Will the UAE property market recover?
BRICKS and mortar have suffered a torrid time in many parts of the globe, and the UAE is no exception. So will the property market here recover?
cashy spoke to Saud Masud, head of real estate at Rasmala Investment Bank. Here's what he had to say...
Q What's the outlook for UAE property?
A The short of it is that, yes, it will recover. The long of it is the number of years for such a recovery. Property 101 first: real estate is a cyclical sector where asset prices tend to appreciate over longer periods and by that I mean not months but years, perhaps even decades in some cases.
Fundamentally house prices are correlated with GDP (gross domestic product) growth and job creation: that is the more jobs, the more inflow of expats (in the case of UAE) and the more the economy grows and vice versa, and so does the value of housing in general. The other side of the property equation is supply. The more the supply the longer it takes for prices to start their long-term upward climb.
Q What's the supply/ demand picture like here?
A In the UAE one must first get comfortable with the idea that the investable property market is fairly nascent with freehold entering the picture only eight years ago at around 2003 in Dubai, followed by Abu Dhabi roughly two years later.
Furthermore, the overall market size is quite small with approximately 325,000 residential units in Dubai and 180,000 residential units in Abu Dhabi. The remaining five Emirates are excluded from this discussion as much of the freehold scale and investibility revolves around Dubai and Abu Dhabi.
In a nut shell when we talk about UAE housing we are primarily focused on a little more than half a million residential units catering to a population of 3.2 million (with Dubai and Abu Dhabi fairly evenly split at 1.6 million each) and an estimated 60,000 more residential units to be delivered in the foreseeable future. Note that the total UAE population is around five million with the other five Emirates, including Sharjah, making up the remaining two million. Also note that almost 80% of UAE's population is expat-based, hence sustainable local demand is driven largely by continued economic expansion and job additions.
Q Do prices have further to fall first?
A The UAE enjoys branding and by that I mean a tried and tested environment that has created economic opportunities over the years and allowed for a cosmopolitan lifestyle to flourish in the Middle East. Clearly Bahrain is not very different, but scale-wise it's much smaller than Dubai, for example. Dubai is not just a destination for tourists, but home to expats who have settled for many years with relatively better opportunities as compared to their home countries, case and point, the sub-continent whose nationals comprise of nearly 60% of Dubai’s population. Abu Dhabi is now investing in reshaping its image and infrastructure and modernizing to comparable levels of a Dubai or Bahrain.

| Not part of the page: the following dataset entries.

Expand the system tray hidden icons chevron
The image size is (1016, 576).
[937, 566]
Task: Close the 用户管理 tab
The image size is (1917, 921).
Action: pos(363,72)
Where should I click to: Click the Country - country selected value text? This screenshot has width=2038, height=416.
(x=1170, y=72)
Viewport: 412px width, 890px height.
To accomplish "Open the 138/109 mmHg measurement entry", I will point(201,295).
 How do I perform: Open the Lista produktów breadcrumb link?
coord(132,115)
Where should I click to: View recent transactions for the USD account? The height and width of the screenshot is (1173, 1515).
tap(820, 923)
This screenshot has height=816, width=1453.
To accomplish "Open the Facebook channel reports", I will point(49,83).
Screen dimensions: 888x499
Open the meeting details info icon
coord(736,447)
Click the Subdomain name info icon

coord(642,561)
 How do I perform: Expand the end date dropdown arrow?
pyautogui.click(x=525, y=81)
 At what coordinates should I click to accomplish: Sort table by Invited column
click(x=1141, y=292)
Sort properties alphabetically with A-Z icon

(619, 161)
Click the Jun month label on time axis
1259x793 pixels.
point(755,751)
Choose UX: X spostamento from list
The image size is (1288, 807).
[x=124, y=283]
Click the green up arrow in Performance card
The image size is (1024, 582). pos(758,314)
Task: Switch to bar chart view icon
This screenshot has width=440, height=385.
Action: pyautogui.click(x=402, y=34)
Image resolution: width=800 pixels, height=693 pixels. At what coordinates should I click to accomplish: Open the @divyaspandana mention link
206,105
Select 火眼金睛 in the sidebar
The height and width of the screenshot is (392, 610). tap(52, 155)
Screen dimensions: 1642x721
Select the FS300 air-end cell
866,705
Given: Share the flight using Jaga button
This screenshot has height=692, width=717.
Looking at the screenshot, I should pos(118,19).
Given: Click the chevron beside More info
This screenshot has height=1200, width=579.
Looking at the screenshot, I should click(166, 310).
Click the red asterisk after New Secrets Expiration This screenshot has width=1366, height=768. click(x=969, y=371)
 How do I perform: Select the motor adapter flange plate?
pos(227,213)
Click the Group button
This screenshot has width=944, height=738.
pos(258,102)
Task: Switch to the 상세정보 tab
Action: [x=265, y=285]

While the Middle East in itself is fairly small note that Middle East combined with North Africa is roughly 350 million people and add to this the sub-continent and we get roughly 1.7 billion people or roughly 25% of world’s population in roughly a five-hour flying radius. The point here is that as long as multicultural and multinational element of demand is kept centre point of UAE's future there will likely be healthy demand to benefit from. Secondly, the property sector has to reprice itself to the volume sweet spot or essentially where not just the top 2% of the target market may afford housing in Dubai or Abu Dhabi, but middle income families may also find property investing within reach.
Q How does the UAE property market differ from others?
A The UAE market is really no different than any other property market globally where fundamental investing rules apply, but give certain unique demographics, the market size and maturity, the timing of recovery may be extensively debated with no real right answer.
The UAE also has relative political stability and a brand to work with. The rest is down to dealing with a property cycle and the market reforming based on lessons learned to appeal to longer-term investors for the next up cycle.
Q What else will aid recovery?
A While it goes without saying that demand and supply need to be in equilibrium (perhaps two to five years from today), there needs to be greater transparency and regulatory coverage that may assist everyday investors in true price discovery.
In other words, laws should be able to protect any investor and developer and prevent speculative buying and selling and price masking in the marketplace. This is easier said than done, indeed. However, with property likely to be the largest investment in a family's or individual's life, governing laws and regulatory enforcement matter significantly in restoring or eroding confidence, and in turn demand.